Instructions to follow:
Each line below needs to be printed again exactly.
BEGIN Source information
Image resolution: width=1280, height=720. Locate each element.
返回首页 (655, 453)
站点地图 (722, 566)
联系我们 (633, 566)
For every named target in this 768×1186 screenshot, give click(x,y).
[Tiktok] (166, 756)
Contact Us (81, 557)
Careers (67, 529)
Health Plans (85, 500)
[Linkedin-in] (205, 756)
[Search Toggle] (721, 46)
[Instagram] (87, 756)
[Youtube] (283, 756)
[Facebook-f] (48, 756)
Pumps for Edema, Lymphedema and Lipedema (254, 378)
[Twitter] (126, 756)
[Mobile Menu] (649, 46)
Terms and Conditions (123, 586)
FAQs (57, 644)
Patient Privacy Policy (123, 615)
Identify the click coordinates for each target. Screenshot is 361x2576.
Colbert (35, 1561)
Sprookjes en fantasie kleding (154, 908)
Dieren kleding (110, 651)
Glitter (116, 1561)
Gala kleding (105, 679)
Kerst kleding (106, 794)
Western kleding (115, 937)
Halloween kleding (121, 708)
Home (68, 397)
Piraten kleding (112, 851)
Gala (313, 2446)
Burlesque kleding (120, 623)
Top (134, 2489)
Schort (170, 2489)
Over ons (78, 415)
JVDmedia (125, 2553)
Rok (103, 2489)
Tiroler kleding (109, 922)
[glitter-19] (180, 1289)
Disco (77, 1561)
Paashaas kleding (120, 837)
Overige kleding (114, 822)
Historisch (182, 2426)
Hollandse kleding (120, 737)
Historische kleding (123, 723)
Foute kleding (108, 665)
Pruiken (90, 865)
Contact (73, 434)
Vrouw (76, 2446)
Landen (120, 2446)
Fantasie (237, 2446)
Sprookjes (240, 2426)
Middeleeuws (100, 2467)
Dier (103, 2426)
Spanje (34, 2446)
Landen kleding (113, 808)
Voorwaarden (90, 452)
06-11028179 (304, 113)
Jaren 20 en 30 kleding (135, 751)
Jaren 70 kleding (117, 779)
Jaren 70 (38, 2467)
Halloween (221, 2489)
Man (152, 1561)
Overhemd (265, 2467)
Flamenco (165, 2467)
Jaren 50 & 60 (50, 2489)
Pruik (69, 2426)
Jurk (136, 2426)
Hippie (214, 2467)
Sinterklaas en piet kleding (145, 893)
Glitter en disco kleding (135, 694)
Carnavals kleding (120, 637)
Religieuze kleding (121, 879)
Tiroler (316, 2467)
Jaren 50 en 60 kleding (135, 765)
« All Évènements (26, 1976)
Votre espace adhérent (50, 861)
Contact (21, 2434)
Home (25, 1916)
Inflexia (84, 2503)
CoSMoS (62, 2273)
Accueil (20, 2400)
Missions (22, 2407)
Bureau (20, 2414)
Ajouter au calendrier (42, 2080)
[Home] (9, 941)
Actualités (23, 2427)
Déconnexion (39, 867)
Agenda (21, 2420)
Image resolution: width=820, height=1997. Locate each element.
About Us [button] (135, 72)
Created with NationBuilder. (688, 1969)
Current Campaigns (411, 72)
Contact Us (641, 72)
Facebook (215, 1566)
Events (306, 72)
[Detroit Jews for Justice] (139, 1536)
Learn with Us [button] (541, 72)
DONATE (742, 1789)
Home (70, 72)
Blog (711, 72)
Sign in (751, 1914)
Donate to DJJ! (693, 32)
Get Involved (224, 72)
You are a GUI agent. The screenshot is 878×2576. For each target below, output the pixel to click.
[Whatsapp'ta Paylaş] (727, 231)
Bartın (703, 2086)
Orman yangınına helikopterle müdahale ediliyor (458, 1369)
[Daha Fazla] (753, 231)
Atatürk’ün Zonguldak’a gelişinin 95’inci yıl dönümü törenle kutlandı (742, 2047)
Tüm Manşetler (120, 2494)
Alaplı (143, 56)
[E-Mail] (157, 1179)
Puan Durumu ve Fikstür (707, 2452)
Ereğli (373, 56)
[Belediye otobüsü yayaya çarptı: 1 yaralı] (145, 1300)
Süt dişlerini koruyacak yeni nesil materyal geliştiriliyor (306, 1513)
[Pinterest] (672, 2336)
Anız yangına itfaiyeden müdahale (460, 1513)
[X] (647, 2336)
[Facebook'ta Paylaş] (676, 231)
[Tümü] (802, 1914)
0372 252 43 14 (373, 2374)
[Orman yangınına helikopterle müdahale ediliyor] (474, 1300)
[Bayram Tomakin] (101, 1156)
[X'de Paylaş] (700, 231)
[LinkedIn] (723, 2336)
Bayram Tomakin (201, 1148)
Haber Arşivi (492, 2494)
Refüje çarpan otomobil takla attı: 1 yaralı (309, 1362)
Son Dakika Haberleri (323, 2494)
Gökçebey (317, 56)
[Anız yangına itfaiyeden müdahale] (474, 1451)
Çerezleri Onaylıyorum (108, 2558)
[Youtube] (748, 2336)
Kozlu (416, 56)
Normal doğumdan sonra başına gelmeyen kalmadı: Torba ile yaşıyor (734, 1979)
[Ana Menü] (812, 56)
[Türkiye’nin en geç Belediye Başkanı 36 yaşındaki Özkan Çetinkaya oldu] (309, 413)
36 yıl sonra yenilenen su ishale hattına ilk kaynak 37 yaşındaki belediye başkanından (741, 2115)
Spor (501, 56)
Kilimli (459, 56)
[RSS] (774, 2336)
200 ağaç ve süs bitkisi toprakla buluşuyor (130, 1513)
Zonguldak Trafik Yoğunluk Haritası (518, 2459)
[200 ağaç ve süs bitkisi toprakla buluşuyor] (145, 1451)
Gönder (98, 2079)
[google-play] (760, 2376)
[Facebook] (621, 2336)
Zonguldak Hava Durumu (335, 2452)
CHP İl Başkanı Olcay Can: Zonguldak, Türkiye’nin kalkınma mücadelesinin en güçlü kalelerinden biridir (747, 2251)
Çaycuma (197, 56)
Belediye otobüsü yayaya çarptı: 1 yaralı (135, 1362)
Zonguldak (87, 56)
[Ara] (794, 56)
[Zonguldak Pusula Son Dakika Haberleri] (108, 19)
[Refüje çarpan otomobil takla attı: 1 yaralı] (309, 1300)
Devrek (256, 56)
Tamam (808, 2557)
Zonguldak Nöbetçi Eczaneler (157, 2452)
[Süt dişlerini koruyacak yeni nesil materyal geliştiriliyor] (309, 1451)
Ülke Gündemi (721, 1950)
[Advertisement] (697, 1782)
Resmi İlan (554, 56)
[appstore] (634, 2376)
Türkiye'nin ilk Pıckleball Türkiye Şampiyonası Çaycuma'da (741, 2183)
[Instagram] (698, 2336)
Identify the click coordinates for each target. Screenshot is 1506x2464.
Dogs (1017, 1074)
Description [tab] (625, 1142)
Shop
END Source information
Response below:
Image resolution: width=1280, height=720. Locate each element.
返回首页 (655, 453)
站点地图 (722, 566)
联系我们 (633, 566)
For every named target in this 768×1186 screenshot, give click(x,y).
[Tiktok] (166, 756)
Contact Us (81, 557)
Careers (67, 529)
Health Plans (85, 500)
[Linkedin-in] (205, 756)
[Search Toggle] (721, 46)
[Instagram] (87, 756)
[Youtube] (283, 756)
[Facebook-f] (48, 756)
Pumps for Edema, Lymphedema and Lipedema (254, 378)
[Twitter] (126, 756)
[Mobile Menu] (649, 46)
Terms and Conditions (123, 586)
FAQs (57, 644)
Patient Privacy Policy (123, 615)
Identify the click coordinates for each target. Screenshot is 361x2576.
Colbert (35, 1561)
Sprookjes en fantasie kleding (154, 908)
Dieren kleding (110, 651)
Glitter (116, 1561)
Gala kleding (105, 679)
Kerst kleding (106, 794)
Western kleding (115, 937)
Halloween kleding (121, 708)
Home (68, 397)
Piraten kleding (112, 851)
Gala (313, 2446)
Burlesque kleding (120, 623)
Top (134, 2489)
Schort (170, 2489)
Over ons (78, 415)
JVDmedia (125, 2553)
Rok (103, 2489)
Tiroler kleding (109, 922)
[glitter-19] (180, 1289)
Disco (77, 1561)
Paashaas kleding (120, 837)
Overige kleding (114, 822)
Historisch (182, 2426)
Hollandse kleding (120, 737)
Historische kleding (123, 723)
Foute kleding (108, 665)
Pruiken (90, 865)
Contact (73, 434)
Vrouw (76, 2446)
Landen (120, 2446)
Fantasie (237, 2446)
Sprookjes (240, 2426)
Middeleeuws (100, 2467)
Dier (103, 2426)
Spanje (34, 2446)
Landen kleding (113, 808)
Voorwaarden (90, 452)
06-11028179 (304, 113)
Jaren 20 en 30 kleding (135, 751)
Jaren 70 kleding (117, 779)
Jaren 70 (38, 2467)
Halloween (221, 2489)
Man (152, 1561)
Overhemd (265, 2467)
Flamenco (165, 2467)
Jaren 50 & 60 (50, 2489)
Pruik (69, 2426)
Jurk (136, 2426)
Hippie (214, 2467)
Sinterklaas en piet kleding (145, 893)
Glitter en disco kleding (135, 694)
Carnavals kleding (120, 637)
Religieuze kleding (121, 879)
Tiroler (316, 2467)
Jaren 50 en 60 kleding (135, 765)
« All Évènements (26, 1976)
Votre espace adhérent (50, 861)
Contact (21, 2434)
Home (25, 1916)
Inflexia (84, 2503)
CoSMoS (62, 2273)
Accueil (20, 2400)
Missions (22, 2407)
Bureau (20, 2414)
Ajouter au calendrier (42, 2080)
[Home] (9, 941)
Actualités (23, 2427)
Déconnexion (39, 867)
Agenda (21, 2420)
Image resolution: width=820, height=1997. Locate each element.
About Us [button] (135, 72)
Created with NationBuilder. (688, 1969)
Current Campaigns (411, 72)
Contact Us (641, 72)
Facebook (215, 1566)
Events (306, 72)
[Detroit Jews for Justice] (139, 1536)
Learn with Us [button] (541, 72)
DONATE (742, 1789)
Home (70, 72)
Blog (711, 72)
Sign in (751, 1914)
Donate to DJJ! (693, 32)
Get Involved (224, 72)
You are a GUI agent. The screenshot is 878×2576. For each target below, output the pixel to click.
[Whatsapp'ta Paylaş] (727, 231)
Bartın (703, 2086)
Orman yangınına helikopterle müdahale ediliyor (458, 1369)
[Daha Fazla] (753, 231)
Atatürk’ün Zonguldak’a gelişinin 95’inci yıl dönümü törenle kutlandı (742, 2047)
Tüm Manşetler (120, 2494)
Alaplı (143, 56)
[E-Mail] (157, 1179)
Puan Durumu ve Fikstür (707, 2452)
Ereğli (373, 56)
[Belediye otobüsü yayaya çarptı: 1 yaralı] (145, 1300)
Süt dişlerini koruyacak yeni nesil materyal geliştiriliyor (306, 1513)
[Pinterest] (672, 2336)
Anız yangına itfaiyeden müdahale (460, 1513)
[X] (647, 2336)
[Facebook'ta Paylaş] (676, 231)
[Tümü] (802, 1914)
0372 252 43 14 (373, 2374)
[Orman yangınına helikopterle müdahale ediliyor] (474, 1300)
[Bayram Tomakin] (101, 1156)
[X'de Paylaş] (700, 231)
[LinkedIn] (723, 2336)
Bayram Tomakin (201, 1148)
Haber Arşivi (492, 2494)
Refüje çarpan otomobil takla attı: 1 yaralı (309, 1362)
Son Dakika Haberleri (323, 2494)
Gökçebey (317, 56)
[Anız yangına itfaiyeden müdahale] (474, 1451)
Çerezleri Onaylıyorum (108, 2558)
[Youtube] (748, 2336)
Kozlu (416, 56)
Normal doğumdan sonra başına gelmeyen kalmadı: Torba ile yaşıyor (734, 1979)
[Ana Menü] (812, 56)
[Türkiye’nin en geç Belediye Başkanı 36 yaşındaki Özkan Çetinkaya oldu] (309, 413)
36 yıl sonra yenilenen su ishale hattına ilk kaynak 37 yaşındaki belediye başkanından (741, 2115)
Spor (501, 56)
Kilimli (459, 56)
[RSS] (774, 2336)
200 ağaç ve süs bitkisi toprakla buluşuyor (130, 1513)
Zonguldak Trafik Yoğunluk Haritası (518, 2459)
[200 ağaç ve süs bitkisi toprakla buluşuyor] (145, 1451)
Gönder (98, 2079)
[google-play] (760, 2376)
[Facebook] (621, 2336)
Zonguldak Hava Durumu (335, 2452)
CHP İl Başkanı Olcay Can: Zonguldak, Türkiye’nin kalkınma mücadelesinin en güçlü kalelerinden biridir (747, 2251)
Çaycuma (197, 56)
Belediye otobüsü yayaya çarptı: 1 yaralı (135, 1362)
Zonguldak (87, 56)
[Ara] (794, 56)
[Zonguldak Pusula Son Dakika Haberleri] (108, 19)
[Refüje çarpan otomobil takla attı: 1 yaralı] (309, 1300)
Devrek (256, 56)
Tamam (808, 2557)
Zonguldak Nöbetçi Eczaneler (157, 2452)
[Süt dişlerini koruyacak yeni nesil materyal geliştiriliyor] (309, 1451)
Ülke Gündemi (721, 1950)
[Advertisement] (697, 1782)
Resmi İlan (554, 56)
[appstore] (634, 2376)
Türkiye'nin ilk Pıckleball Türkiye Şampiyonası Çaycuma'da (741, 2183)
[Instagram] (698, 2336)
Identify the click coordinates for each target. Screenshot is 1506x2464.
Dogs (1017, 1074)
Description [tab] (625, 1142)
Shop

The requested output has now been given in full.